Project Management. Unmanned Aircraft may be utilized for many processes in project management. Creating progress reports and viewing current conditions may be the most basic use and might just be the most beneficial when it comes to decision making. Billing on some projects is solely based on materials moved and/or installed. This makes tracking linear feet, area, and volumes the bottom line. Some other overlooked uses may include, creating safety plans and incident reports, public involvement, and training. There are also various other project management uses above.

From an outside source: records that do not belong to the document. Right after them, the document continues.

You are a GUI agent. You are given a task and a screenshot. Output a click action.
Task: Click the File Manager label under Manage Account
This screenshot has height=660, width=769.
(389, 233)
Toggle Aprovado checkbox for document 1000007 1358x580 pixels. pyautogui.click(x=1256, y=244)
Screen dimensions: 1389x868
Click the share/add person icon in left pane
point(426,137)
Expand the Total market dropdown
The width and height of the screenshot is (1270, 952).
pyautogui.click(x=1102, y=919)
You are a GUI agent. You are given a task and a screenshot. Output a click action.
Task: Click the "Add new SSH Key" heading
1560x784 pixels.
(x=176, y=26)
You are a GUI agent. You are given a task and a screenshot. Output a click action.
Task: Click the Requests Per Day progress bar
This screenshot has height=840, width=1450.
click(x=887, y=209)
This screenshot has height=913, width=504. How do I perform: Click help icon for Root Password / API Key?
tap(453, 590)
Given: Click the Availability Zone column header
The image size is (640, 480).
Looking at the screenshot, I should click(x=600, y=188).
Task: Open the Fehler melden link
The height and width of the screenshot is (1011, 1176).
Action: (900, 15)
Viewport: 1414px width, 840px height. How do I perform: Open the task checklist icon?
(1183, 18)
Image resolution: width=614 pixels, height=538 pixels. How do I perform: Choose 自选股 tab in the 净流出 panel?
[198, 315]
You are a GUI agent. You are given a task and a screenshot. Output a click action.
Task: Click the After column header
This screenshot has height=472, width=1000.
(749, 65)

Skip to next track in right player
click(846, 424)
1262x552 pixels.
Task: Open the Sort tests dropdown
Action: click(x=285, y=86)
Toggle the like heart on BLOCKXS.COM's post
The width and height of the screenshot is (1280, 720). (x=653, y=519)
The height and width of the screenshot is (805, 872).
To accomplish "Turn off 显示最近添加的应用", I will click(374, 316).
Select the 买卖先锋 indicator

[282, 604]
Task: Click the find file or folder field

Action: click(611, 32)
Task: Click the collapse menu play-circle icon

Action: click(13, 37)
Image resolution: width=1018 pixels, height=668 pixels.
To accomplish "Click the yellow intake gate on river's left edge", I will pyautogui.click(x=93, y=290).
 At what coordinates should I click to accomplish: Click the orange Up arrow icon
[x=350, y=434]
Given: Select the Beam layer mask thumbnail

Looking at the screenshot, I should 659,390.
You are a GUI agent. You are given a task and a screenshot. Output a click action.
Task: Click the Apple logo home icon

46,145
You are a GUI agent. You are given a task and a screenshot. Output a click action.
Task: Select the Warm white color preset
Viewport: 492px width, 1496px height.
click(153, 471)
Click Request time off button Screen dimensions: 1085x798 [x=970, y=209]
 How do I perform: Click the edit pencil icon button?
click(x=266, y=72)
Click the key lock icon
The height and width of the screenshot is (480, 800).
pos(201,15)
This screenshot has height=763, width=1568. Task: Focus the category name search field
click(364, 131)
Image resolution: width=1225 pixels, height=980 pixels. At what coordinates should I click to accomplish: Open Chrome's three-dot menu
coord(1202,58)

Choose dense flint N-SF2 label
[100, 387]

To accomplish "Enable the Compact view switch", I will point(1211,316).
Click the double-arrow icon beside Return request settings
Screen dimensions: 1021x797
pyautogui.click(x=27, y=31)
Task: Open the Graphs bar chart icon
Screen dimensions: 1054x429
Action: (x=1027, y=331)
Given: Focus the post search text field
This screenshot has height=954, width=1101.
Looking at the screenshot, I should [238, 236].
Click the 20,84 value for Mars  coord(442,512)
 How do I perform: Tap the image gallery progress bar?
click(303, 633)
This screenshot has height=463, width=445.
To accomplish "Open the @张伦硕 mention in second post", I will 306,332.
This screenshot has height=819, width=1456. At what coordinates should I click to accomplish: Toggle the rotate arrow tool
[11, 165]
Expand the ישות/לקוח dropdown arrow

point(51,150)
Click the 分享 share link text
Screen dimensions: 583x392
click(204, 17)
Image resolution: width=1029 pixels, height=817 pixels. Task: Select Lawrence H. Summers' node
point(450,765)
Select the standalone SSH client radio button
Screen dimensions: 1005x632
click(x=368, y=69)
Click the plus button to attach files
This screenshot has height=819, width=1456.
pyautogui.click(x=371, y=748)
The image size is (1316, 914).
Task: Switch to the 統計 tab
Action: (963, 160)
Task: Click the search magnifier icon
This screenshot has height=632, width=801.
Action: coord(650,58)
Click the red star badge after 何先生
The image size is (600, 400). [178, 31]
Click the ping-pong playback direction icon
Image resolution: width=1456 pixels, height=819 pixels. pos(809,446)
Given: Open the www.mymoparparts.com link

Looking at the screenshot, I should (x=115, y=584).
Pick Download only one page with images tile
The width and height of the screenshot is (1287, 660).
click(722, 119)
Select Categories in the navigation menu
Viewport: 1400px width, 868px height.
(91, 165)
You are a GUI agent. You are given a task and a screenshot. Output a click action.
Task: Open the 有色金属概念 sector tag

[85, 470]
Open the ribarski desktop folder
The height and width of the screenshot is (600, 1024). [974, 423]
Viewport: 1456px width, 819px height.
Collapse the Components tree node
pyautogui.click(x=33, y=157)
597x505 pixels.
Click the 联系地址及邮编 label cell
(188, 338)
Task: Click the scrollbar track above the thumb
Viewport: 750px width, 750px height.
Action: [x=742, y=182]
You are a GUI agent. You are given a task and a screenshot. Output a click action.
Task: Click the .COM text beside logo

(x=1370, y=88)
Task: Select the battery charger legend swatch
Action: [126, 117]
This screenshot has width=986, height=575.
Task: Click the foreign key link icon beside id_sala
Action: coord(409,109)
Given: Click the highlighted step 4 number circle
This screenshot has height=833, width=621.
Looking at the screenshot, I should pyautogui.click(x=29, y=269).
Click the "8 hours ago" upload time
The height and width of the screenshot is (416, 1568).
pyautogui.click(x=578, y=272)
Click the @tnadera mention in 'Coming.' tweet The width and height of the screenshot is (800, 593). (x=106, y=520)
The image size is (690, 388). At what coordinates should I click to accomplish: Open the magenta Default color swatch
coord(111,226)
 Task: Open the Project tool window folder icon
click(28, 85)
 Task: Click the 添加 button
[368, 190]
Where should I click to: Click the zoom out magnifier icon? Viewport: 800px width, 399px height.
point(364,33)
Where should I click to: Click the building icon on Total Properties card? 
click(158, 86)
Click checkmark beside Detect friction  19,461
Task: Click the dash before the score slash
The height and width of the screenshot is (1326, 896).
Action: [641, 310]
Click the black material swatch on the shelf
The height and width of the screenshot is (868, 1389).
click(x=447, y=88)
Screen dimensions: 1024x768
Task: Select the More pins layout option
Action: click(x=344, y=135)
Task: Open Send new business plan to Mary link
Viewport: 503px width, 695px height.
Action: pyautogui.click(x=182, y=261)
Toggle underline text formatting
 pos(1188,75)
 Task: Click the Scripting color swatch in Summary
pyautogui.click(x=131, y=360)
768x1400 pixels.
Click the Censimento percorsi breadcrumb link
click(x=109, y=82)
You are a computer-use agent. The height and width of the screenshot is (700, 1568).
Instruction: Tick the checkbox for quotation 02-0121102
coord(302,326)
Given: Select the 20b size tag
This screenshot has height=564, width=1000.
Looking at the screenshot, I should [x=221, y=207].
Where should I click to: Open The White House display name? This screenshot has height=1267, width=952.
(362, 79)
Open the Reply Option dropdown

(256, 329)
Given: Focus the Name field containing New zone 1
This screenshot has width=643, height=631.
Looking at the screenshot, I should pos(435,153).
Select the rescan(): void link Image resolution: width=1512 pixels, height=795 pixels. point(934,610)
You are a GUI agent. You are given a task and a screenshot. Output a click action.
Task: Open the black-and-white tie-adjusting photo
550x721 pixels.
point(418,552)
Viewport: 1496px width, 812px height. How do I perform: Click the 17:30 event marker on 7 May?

Inspections. Drones are one of the best tools utilized in inspections. Often an environment is not safe for a person such as inspecting a high wall in an open pit mine; or the situation may not be as efficient for an individual such as climbing versus flying to inspect bolts on a suspension bridge. When we apply the use of Infrared /thermals sensors to unmanned aircraft they are capably much more. Infrared light is absorbed by water making it possible to discover moisture that may be invisible to the naked eye. This is great for leak detection among other things. Thermal makes it possible to view and analyze heat signatures. This is often used to find areas of heat loss in anything from mechanical to thermal applications.
One of the biggest challenges today’s companies in the AEC, Surveying and Mapping industry face is a shortage of manpower. The only way to overcome a shortage in manpower is to innovate. Many choosing to innovate are looking to drone to solve their problems. Two trends I’ve noticed in helping companies develop their UAS applications is that they may start with a particular expectation in mind and one drone, but they always utilize their UAS data more than they anticipated and want to expand their drone fleet. I believe UAS technology is one of the best investments for a company in these industries to make. It is very apparent to me that Unmanned Aircraft are a major focus in developing technology. They are a powerful tool and not a toy.